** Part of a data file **
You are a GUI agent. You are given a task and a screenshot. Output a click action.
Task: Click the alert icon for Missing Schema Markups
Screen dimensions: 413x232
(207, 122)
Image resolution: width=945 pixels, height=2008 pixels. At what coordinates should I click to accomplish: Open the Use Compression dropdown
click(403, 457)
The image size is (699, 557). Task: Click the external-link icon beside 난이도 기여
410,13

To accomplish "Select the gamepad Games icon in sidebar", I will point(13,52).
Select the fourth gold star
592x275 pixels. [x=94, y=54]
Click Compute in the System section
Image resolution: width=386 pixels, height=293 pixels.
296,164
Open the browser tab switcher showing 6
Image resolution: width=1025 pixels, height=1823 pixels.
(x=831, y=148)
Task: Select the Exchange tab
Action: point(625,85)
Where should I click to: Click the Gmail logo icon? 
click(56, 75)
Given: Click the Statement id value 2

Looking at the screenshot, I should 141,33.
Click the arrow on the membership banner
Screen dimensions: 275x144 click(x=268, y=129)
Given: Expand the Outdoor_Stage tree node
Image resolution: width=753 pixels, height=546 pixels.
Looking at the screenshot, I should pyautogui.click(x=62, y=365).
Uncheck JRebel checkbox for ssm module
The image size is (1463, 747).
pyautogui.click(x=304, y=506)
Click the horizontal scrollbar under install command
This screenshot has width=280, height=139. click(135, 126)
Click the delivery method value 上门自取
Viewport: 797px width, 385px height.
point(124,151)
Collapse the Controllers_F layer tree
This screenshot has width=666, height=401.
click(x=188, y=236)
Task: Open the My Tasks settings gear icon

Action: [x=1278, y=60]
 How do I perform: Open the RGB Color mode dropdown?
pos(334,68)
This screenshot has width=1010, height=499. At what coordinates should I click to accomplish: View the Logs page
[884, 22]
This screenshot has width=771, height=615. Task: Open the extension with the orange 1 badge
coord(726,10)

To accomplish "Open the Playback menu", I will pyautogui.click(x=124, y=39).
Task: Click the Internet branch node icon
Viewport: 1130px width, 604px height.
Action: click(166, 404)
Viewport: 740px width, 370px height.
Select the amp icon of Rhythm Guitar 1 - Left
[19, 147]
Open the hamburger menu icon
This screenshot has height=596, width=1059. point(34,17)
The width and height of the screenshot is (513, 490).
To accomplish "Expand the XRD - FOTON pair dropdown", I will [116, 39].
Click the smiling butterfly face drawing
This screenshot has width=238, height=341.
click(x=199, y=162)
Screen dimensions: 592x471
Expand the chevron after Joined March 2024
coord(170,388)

** Objective **
Return every line of the entries exactly, from the start of the entries down to the line containing "pyautogui.click(x=304, y=506)", with both ends included.

** Exercise answer **
You are a GUI agent. You are given a task and a screenshot. Output a click action.
Task: Click the alert icon for Missing Schema Markups
Screen dimensions: 413x232
(207, 122)
Image resolution: width=945 pixels, height=2008 pixels. At what coordinates should I click to accomplish: Open the Use Compression dropdown
click(403, 457)
The image size is (699, 557). Task: Click the external-link icon beside 난이도 기여
410,13

To accomplish "Select the gamepad Games icon in sidebar", I will point(13,52).
Select the fourth gold star
592x275 pixels. [x=94, y=54]
Click Compute in the System section
Image resolution: width=386 pixels, height=293 pixels.
296,164
Open the browser tab switcher showing 6
Image resolution: width=1025 pixels, height=1823 pixels.
(x=831, y=148)
Task: Select the Exchange tab
Action: point(625,85)
Where should I click to: Click the Gmail logo icon? 
click(56, 75)
Given: Click the Statement id value 2

Looking at the screenshot, I should 141,33.
Click the arrow on the membership banner
Screen dimensions: 275x144 click(x=268, y=129)
Given: Expand the Outdoor_Stage tree node
Image resolution: width=753 pixels, height=546 pixels.
Looking at the screenshot, I should pyautogui.click(x=62, y=365).
Uncheck JRebel checkbox for ssm module
The image size is (1463, 747).
pyautogui.click(x=304, y=506)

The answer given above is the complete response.